Colorado Territory (1949) es de esos filmes que cuenta cómo -al fin- el protagonista cae de la burra y se enamora de la mujer que realmente lo ama (más allá del bien y del mal) y que daría la vida por él, claro que casi no les queda tiempo para recrearse en el amor.


Qué poco dura la felicidad de Wes McQueen/Joel McCrea y Colorado Carson, apenas un suspiro, el que va de la iglesia de Todos los Santos hasta los caballos, justo antes de que adviertan el peligro que les acecha tras el primer beso y penúltimo abrazo, cuando empezaban a soñar. Wes comprende lo que significan aquellas señales en las montañas:
Somos un par de imbéciles soñando en una ciudad muerta con algo que nunca ocurrirá. 

No hay sueño más fugaz. Pero el reconocimiento de vivir ese amor resulta tan fulminante que deviene eterno, pues se consuma con la muerte de los amantes en una última comunión, al pie de la Ciudad de la Luna, donde la ciclópea geología se transfigura en un panteón digno del arrebato romántico que corona la historia de amor.


Matheus Cartaxo señala muy bien -en un texto publicado en la esplendida web portuguesa de cine À pala de Walsh (o sea, "El parche de Walsh)"- que el arco de Colorado Territory se tensa en ese hiato en que al protagonista se le revela -en una verdadera epifanía- el amor verdadero.

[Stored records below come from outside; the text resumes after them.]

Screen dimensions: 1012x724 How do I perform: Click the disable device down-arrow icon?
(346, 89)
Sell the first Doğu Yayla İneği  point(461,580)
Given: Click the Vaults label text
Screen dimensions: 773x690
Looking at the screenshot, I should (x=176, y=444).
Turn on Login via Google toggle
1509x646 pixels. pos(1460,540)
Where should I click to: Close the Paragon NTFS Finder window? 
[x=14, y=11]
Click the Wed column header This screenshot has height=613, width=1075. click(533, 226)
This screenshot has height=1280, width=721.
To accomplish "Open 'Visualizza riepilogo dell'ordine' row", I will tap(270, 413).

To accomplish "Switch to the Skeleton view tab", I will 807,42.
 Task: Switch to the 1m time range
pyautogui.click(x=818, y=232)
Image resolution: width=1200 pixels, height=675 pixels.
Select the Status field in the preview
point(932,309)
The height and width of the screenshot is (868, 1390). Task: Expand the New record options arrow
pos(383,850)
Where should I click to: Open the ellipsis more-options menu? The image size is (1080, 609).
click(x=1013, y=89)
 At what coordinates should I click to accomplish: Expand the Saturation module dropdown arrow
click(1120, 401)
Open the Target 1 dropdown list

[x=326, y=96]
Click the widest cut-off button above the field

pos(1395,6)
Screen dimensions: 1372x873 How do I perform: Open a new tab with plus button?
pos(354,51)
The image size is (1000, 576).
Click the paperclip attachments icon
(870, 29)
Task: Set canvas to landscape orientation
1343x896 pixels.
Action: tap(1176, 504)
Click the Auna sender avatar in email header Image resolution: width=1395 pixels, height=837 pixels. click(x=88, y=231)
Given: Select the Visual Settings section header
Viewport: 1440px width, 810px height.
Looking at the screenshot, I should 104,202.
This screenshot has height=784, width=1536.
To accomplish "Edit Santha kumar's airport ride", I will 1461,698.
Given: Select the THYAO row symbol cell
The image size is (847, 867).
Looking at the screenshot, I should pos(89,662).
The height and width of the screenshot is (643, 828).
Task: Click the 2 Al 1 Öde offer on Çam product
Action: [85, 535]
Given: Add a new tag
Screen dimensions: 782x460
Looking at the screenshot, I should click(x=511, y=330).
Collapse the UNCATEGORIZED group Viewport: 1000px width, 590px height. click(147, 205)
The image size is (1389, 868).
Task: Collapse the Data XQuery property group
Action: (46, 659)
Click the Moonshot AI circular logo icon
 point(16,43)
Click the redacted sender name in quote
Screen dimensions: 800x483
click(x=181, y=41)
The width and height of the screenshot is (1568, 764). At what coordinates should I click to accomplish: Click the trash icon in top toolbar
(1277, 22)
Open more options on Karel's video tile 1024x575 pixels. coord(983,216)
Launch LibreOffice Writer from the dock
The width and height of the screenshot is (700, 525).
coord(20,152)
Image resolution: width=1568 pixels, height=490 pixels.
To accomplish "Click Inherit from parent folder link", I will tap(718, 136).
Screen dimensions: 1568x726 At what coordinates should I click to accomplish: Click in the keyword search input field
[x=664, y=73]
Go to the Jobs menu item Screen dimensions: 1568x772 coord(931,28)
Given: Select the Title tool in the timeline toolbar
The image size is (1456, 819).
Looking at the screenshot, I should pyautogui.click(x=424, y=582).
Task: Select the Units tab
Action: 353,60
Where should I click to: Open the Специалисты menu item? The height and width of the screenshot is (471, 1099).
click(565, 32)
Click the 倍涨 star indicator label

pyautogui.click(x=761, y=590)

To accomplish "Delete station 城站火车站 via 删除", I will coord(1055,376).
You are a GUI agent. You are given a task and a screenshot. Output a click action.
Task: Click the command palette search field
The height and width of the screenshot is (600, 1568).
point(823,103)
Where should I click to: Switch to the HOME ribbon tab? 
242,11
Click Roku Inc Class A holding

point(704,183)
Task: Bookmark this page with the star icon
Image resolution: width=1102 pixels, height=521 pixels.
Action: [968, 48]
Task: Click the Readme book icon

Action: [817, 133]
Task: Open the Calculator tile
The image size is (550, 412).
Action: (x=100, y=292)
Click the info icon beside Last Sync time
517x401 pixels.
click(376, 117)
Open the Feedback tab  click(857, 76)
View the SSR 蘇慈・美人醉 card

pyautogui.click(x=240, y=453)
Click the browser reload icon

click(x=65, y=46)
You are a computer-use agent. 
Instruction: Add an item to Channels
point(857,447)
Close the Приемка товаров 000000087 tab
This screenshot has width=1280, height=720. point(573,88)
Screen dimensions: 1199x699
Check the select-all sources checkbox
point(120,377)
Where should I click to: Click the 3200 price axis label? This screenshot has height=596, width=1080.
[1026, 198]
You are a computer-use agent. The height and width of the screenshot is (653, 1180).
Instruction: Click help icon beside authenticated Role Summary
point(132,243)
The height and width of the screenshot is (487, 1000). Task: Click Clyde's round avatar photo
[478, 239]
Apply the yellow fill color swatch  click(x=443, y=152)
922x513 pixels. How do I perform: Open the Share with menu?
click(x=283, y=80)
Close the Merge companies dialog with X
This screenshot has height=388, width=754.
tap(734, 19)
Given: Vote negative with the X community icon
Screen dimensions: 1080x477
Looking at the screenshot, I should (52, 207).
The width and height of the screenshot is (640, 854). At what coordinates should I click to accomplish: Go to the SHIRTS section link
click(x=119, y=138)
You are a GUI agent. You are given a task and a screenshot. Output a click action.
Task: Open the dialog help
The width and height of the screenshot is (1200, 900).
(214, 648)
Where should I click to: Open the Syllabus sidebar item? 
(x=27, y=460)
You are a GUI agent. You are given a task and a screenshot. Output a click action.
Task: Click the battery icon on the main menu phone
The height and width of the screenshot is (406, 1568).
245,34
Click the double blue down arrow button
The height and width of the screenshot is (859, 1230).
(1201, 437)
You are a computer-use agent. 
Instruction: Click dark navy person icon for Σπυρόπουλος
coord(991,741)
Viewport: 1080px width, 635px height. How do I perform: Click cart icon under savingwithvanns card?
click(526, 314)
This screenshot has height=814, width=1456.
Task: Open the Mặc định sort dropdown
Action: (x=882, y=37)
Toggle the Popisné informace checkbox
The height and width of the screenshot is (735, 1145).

Wes McQueen sabía que más pronto que tarde moriría -a tiros, desde luego-, pero ya no podía creer -hasta hace nada- que aún era posible morir cogido de la mano de una mujer que lo ama, como lo ama Colorado. Una nueva realidad que -tan trágica (Colorado, queriendo ayudarlo a huir, acaba por condenarlo y condenarse, eso sí, juntos)- se le presenta inesperadamente como un destino inevitable. (¿Aludirá a esa comunión última de los amantes aquel Golpe de misericordia, el título de la película en Portugal?)


El magnífico final de Colorado Territory se ha comparado con el de Duelo al sol, de King Vidor (o quizá sería mejor decir de Selznick), una película estrenada un par de años antes. Comulgo palabra por palabra con la apreciación de Patrice Rollet (en un artículo que puede leerse en el libro dedicado al director de Colorado Territory por la Cinemateca Portuguesa: En un espejo, oscuramente) cuando considera que Walsh...
...da muestras de un mayor y más amargo lirismo al tiempo que contenido, en la sequedad irremediablemente abrupta de su depuración, y aun más cósmico en la forma inolvidable de anunciar el fin de los amantes a través de una simple veladura nocturna de los cielos sobre las ruinas de la Ciudad de la Luna o de repercutirlo a través del eco, ralentizado hasta el infinito, del último grito de Colorado disparando los revólveres.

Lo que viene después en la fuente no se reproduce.